Temporada alta: naturaleza y sol
Durante los meses de septiembre a marzo, Puerto Madryn vive su período de mayor actividad. Si aterrizás en el Aeropuerto El Tehuelche en esta época, vas a notar un clima templado con temperaturas que suelen alcanzar los 30°C en los días más cálidos de verano. El ritmo urbano se acelera con la presencia de la Ballena Franca Austral, que se deja ver cerca de la costa en el Área Protegida El Doradillo hasta diciembre.
La vida social se traslada a los balnearios y la avenida costanera, donde el sol se pone pasadas las 21:00. Es el momento ideal para visitar la colonia de pingüinos de Magallanes en Punta Tombo o recorrer la Península Valdés, sitio declarado Patrimonio de la Humanidad por la UNESCO. Notarás que la ciudad tiene una energía constante, impulsada por las largas horas de luz y la afluencia de viajeros que buscan el contacto directo con la fauna marina.
Temporada baja: calma y fauna costera
A partir de abril y hasta agosto, el entorno se vuelve más íntimo y el viento patagónico marca el pulso diario. Las temperaturas oscilan entre los 5°C y los 15°C, lo que invita a disfrutar de caminatas con abrigo por el centro y la zona portuaria. Al bajar del avión, percibís un aire fresco y seco que caracteriza a la estepa, mientras el paisaje adquiere colores ocres y tonos más tenues.

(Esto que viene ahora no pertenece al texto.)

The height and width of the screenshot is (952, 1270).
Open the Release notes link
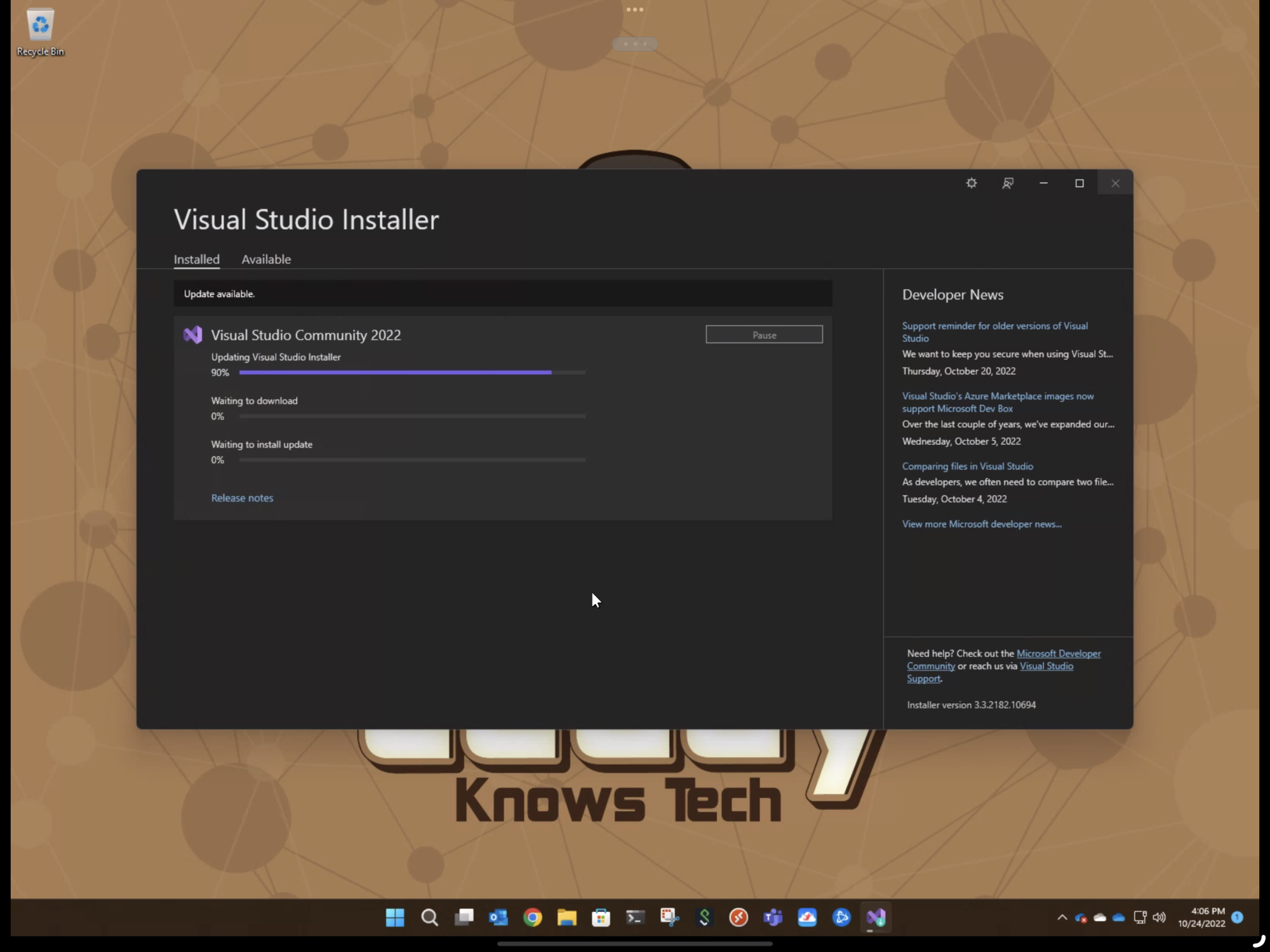pos(242,498)
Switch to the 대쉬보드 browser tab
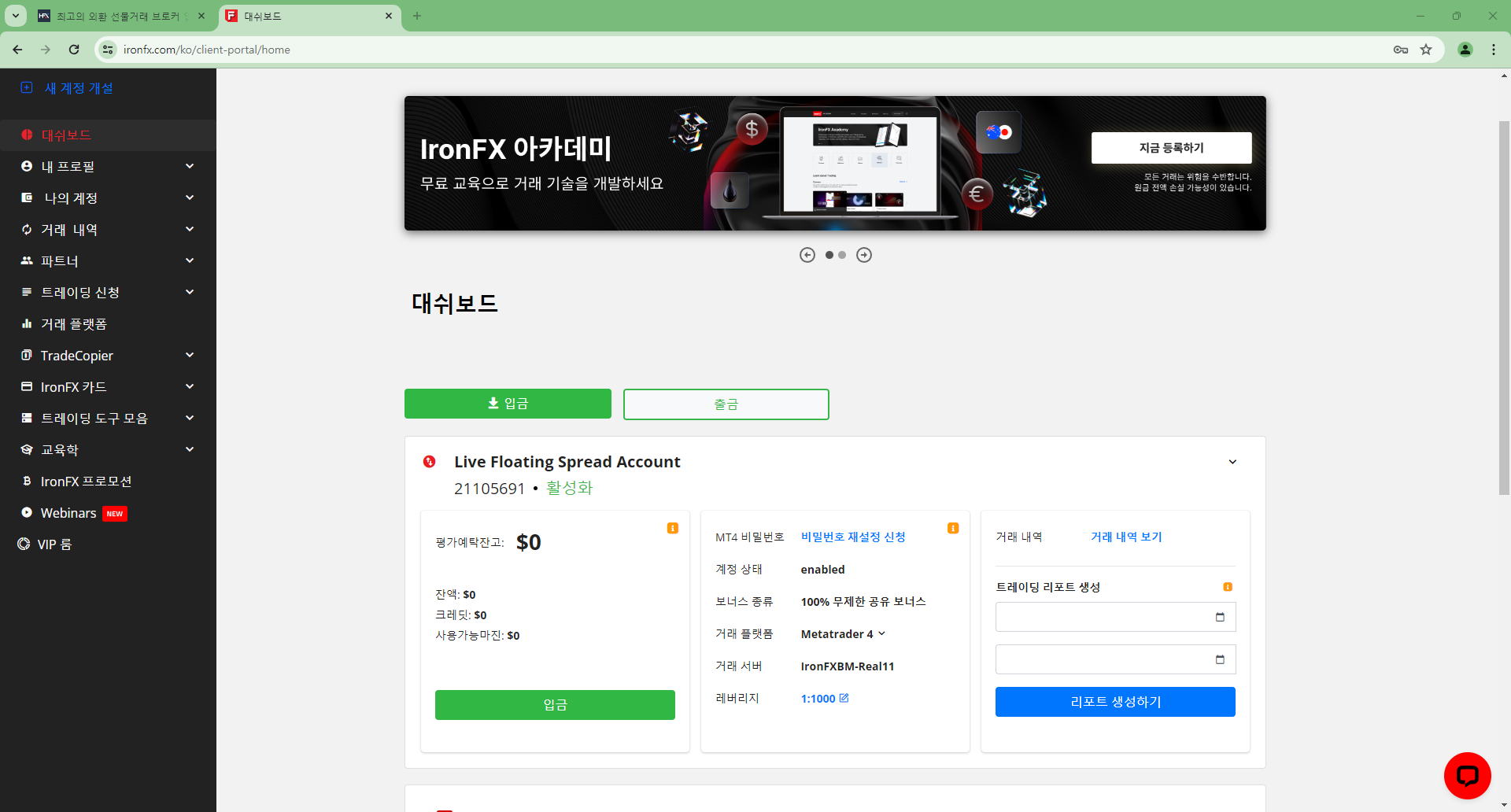 click(x=291, y=16)
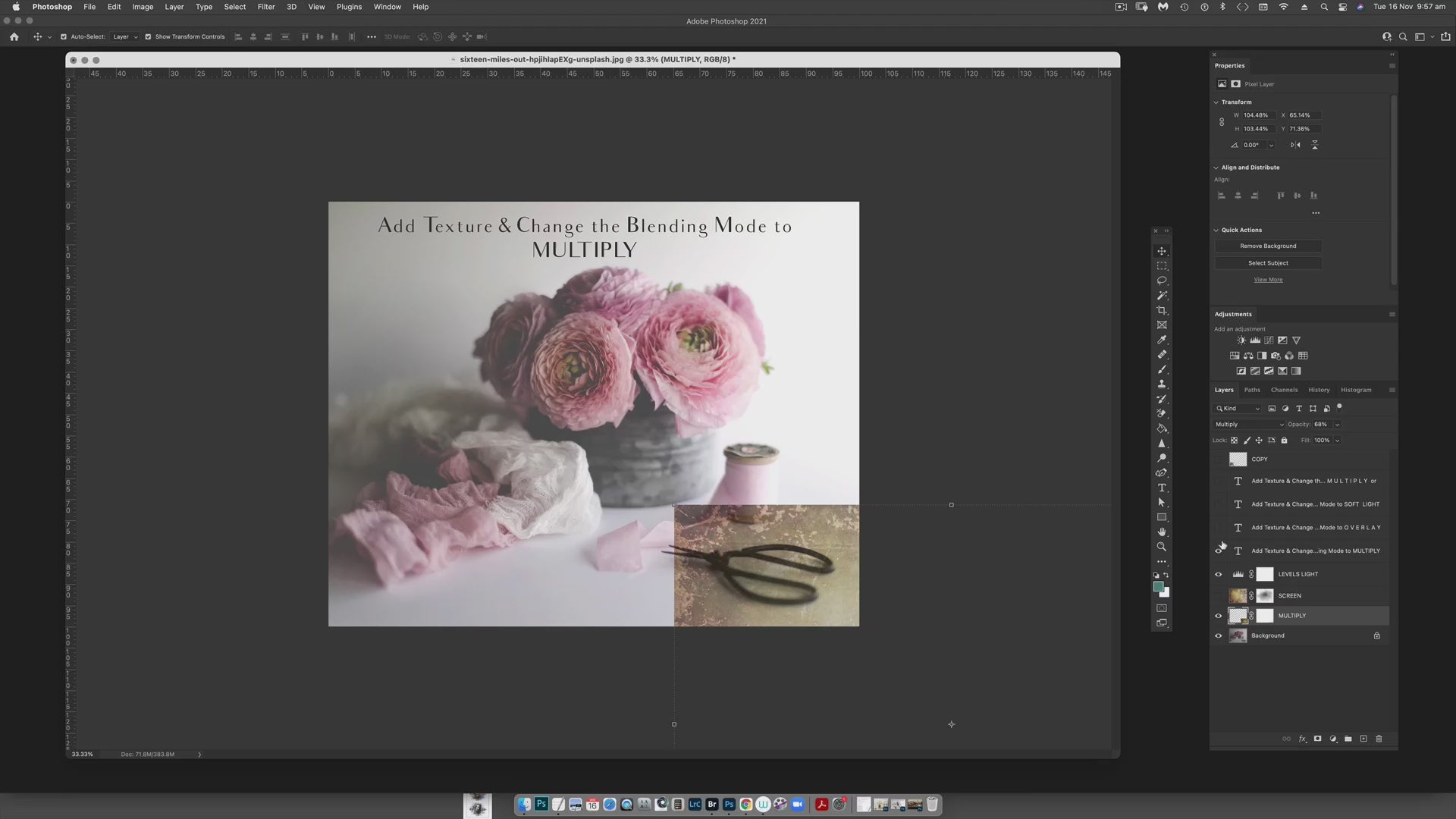Create a new layer with plus icon
The image size is (1456, 819).
coord(1363,739)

Aunque hay menos movimiento turístico, la ciudad mantiene su esencia como Capital Nacional del Buceo. Podés realizar avistajes de lobos y elefantes marinos en Punta Loma, donde la fauna permanece activa todo el año sin las multitudes de la primavera. Es una etapa adecuada si preferís un ritmo pausado, aprovechando la gastronomía local basada en productos del mar y la tranquilidad de una ciudad que recupera su calma habitual.